The UsernameTokenValidator
The UsernameTokenValidator is used to validate WS-Security UsernameTokens. Two properties can be set directly on the UsernameTokenValidator:
- void setValidator(Validator validator) - Set the WSS4J Validator instance to use to validate the received UsernameToken. The default is the UsernameTokenValidator (note that this is in WSS4J and not the same as the UsernameTokenValidator in the STS!).
- void setUsernameTokenRealmCodec(UsernameTokenRealmCodec uTRC) - Set the UsernameTokenRealmCodec instance to use to return a realm from a validated token.

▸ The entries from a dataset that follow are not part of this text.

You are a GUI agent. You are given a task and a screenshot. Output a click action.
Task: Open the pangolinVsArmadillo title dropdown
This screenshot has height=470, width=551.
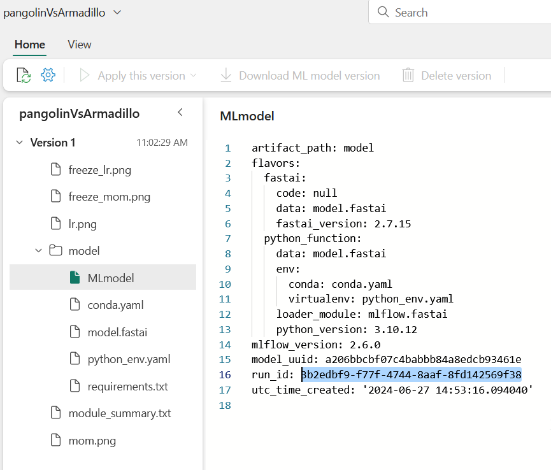point(117,12)
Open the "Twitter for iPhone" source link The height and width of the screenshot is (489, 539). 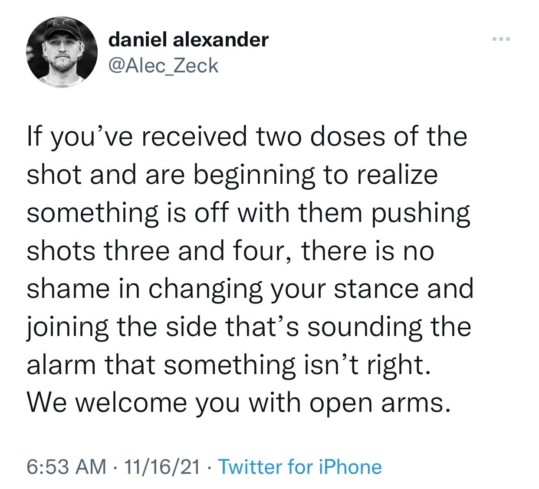tap(299, 467)
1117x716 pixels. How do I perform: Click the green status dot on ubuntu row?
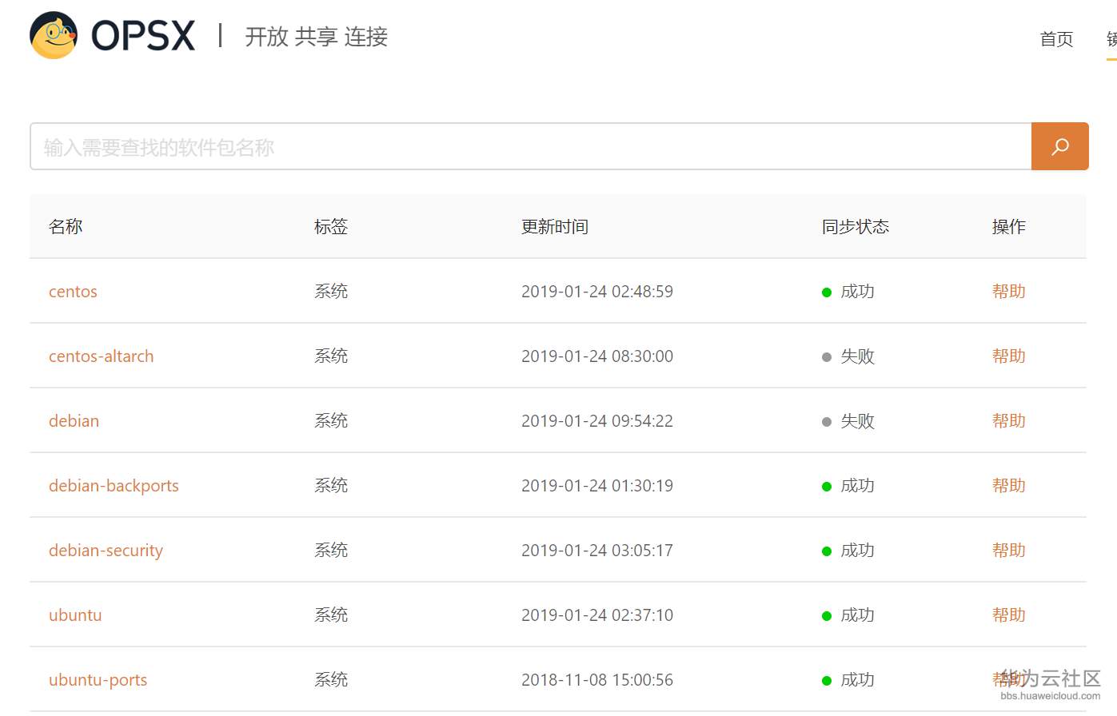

The UsernameToken is first checked to make sure that it is well-formed. If it has no password element then it is rejected. If a cache is configured, then it sees if the UsernameToken has been previously stored in the cache (searching by wsu:Id). If it is, the CXF STS checks the wsu:Id-independent hashcode of the UsernameToken, and searches for the String representation of this hash in the TokenStore. If a SecurityToken is retrieved, a second check that the stored hash of the SecurityToken matches the hash of the received token. Note that the CXF STS does not have a UsernameTokenProvider as of yet, so for this use-case perhaps the cache is shared with a custom TokenProvider.

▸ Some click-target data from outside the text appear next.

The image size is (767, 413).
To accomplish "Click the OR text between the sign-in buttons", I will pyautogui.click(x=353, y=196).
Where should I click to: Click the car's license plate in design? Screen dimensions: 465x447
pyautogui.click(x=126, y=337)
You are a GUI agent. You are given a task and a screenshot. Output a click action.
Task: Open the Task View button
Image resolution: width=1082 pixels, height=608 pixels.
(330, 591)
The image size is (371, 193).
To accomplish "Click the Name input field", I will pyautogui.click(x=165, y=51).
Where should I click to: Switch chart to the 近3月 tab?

If the token is not stored in the cache, then the WSS4J Validator instance is used to validate the received UsernameToken. As stated above, the default implementation that is used is the UsernameTokenValidator in WSS4J. This implementation uses a CallbackHandler to supply a password to validate the UsernameToken. This CallbackHandler implementation is supplied by the STSPropertiesMBean object. WSS4J also ships with an implementation that validates a UsernameToken via a JAAS LoginModule, which can be plugged in to the STS UsernameTokenValidator. If validation is successful, then a principal is created from the received UsernameToken and set on the response.